A delightful Grade II-listed manor house sold after the Dissolution, with remarkable equestrian facilities and a rich farming history
Foxcote Manor is the perfect country house – large without being unmanageable, with plenty of grounds and good transport links to the word beyond its walls.


A Grade II-listed, 17th-century manor house with delightful gardens, the late Mark Vestey’s charming Foxcote Manor at Foxcote, in the heart of the Cotswolds is 6½ miles from Cheltenham and 13½ miles from Stow-on-the-Wold.
The agents, Knight Frank, quote a guide price of £8m for the compact, 59-acre estate, with its outstanding equestrian facilities, which include a main 13-box American-barn yard, plus additional stabling, barns, an outdoor school, paddocks and an immaculate, full-size polo ground.
Foxcote Manor and its grounds occupy the south side of a low valley formed by a tributary stream of the River Coln. In the medieval period, the manor was part of the Bishop of Worcester’s Withington estate and, by 1507, had been acquired by the college of Westbury-on-Trym.
After the Dissolution, the Crown sold Foxcote with the college’s other lands to Sir Ralph Sadler, after which it passed through several families until, in 1919, Foxcote Manor farm was acquired by Emma Abell.
In 1973, the Abells, who had added glebe land bought from the rector in 1921 and the former glebe Thorndale Farm in 1932, sold the Foxcote estate to the Hon Mark Vestey, brother of Lord Vestey of Stowell Park. Mr Vestey further enlarged Foxcote with the acquisition of two local farms and parts of Withington Manor farm and, by 1998, owned some 1,000 acres in the parish.
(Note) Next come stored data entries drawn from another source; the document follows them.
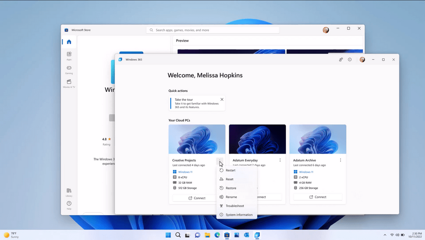Open the connections icon in Windows 365 header
The image size is (425, 240).
tap(341, 60)
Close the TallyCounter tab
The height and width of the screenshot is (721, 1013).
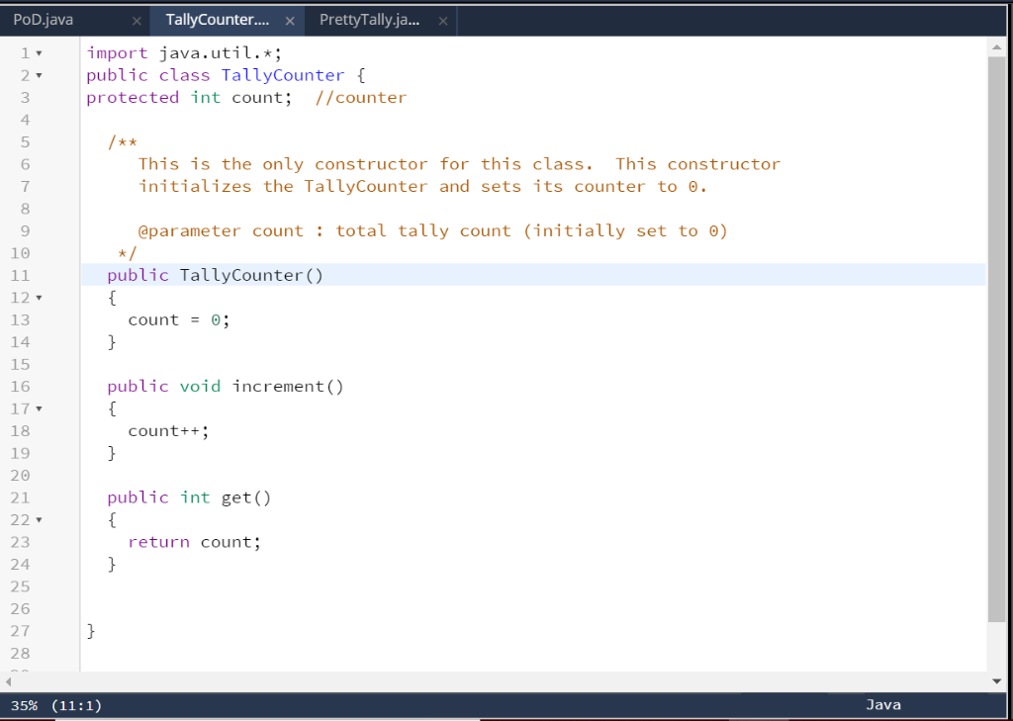pyautogui.click(x=288, y=19)

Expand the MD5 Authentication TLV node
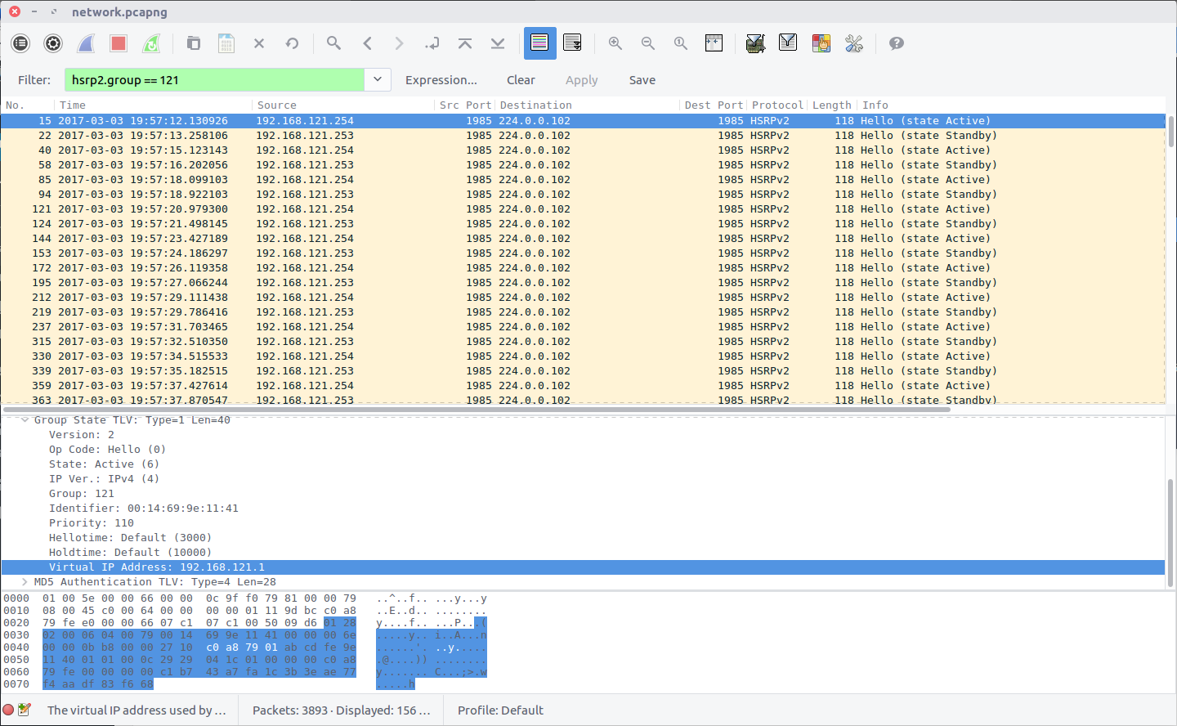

He also extended the manor house, adding a flanking gable wing on the south side of the house to match that on the north side, which had been added by the Abells in about 1920. Other additions included a north bay window, a south loggia and a Classical porch in 1997–98.
Sometime after 1980, when farming operations were centred on Thorndale Farm, Foxcote’s splendid 18th-century barn was cleverly converted into a billiard room, squash court and famous party barn, using windows from a demolished service wing at Stowell Park.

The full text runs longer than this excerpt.